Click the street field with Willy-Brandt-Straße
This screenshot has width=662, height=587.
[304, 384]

* * *

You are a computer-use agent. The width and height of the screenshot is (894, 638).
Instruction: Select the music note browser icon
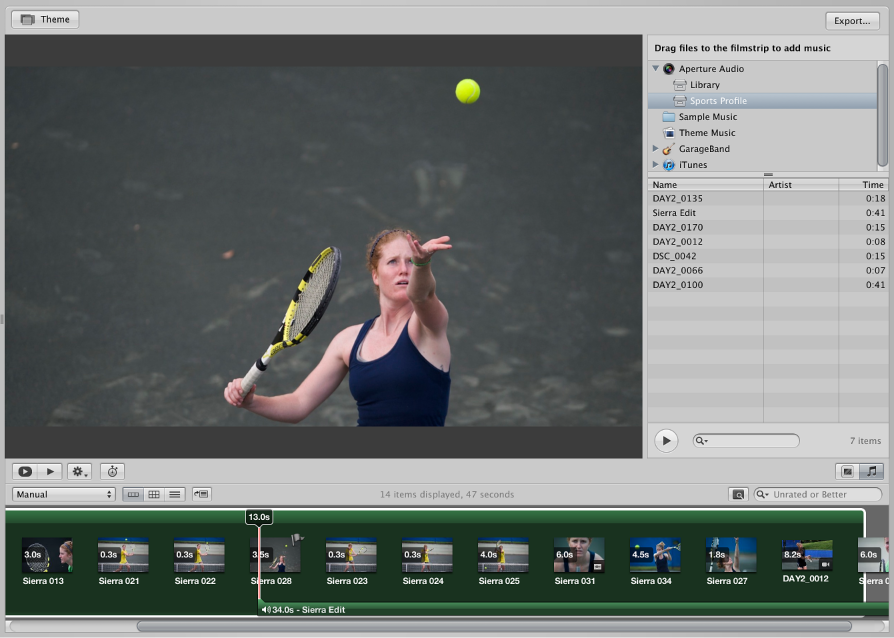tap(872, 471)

==

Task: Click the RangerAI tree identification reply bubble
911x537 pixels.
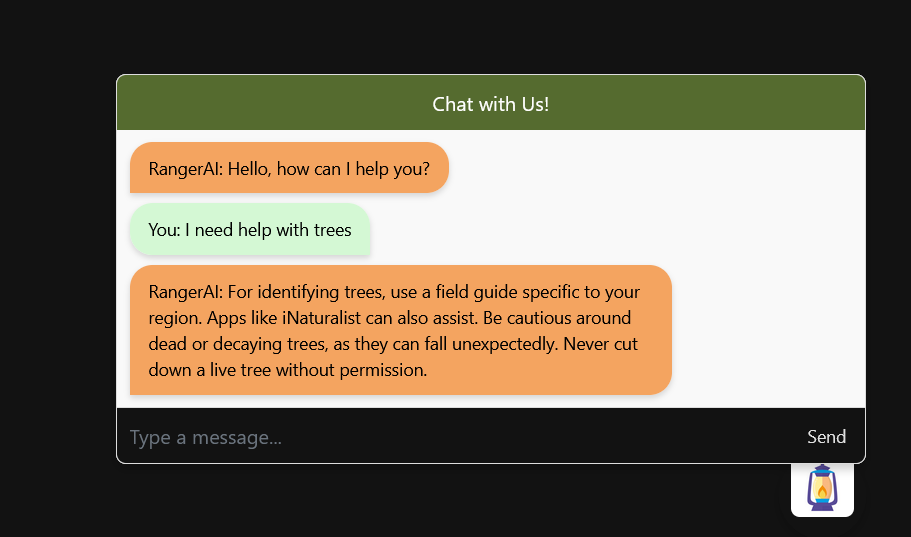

Exercise prompt:
A verbatim transcription is needed of the lines above, starting at the line with "Task: Click the" and ending at the line with "911x537 pixels.", both included, and of nothing else.

Solution to this problem:
Task: Click the RangerAI tree identification reply bubble
911x537 pixels.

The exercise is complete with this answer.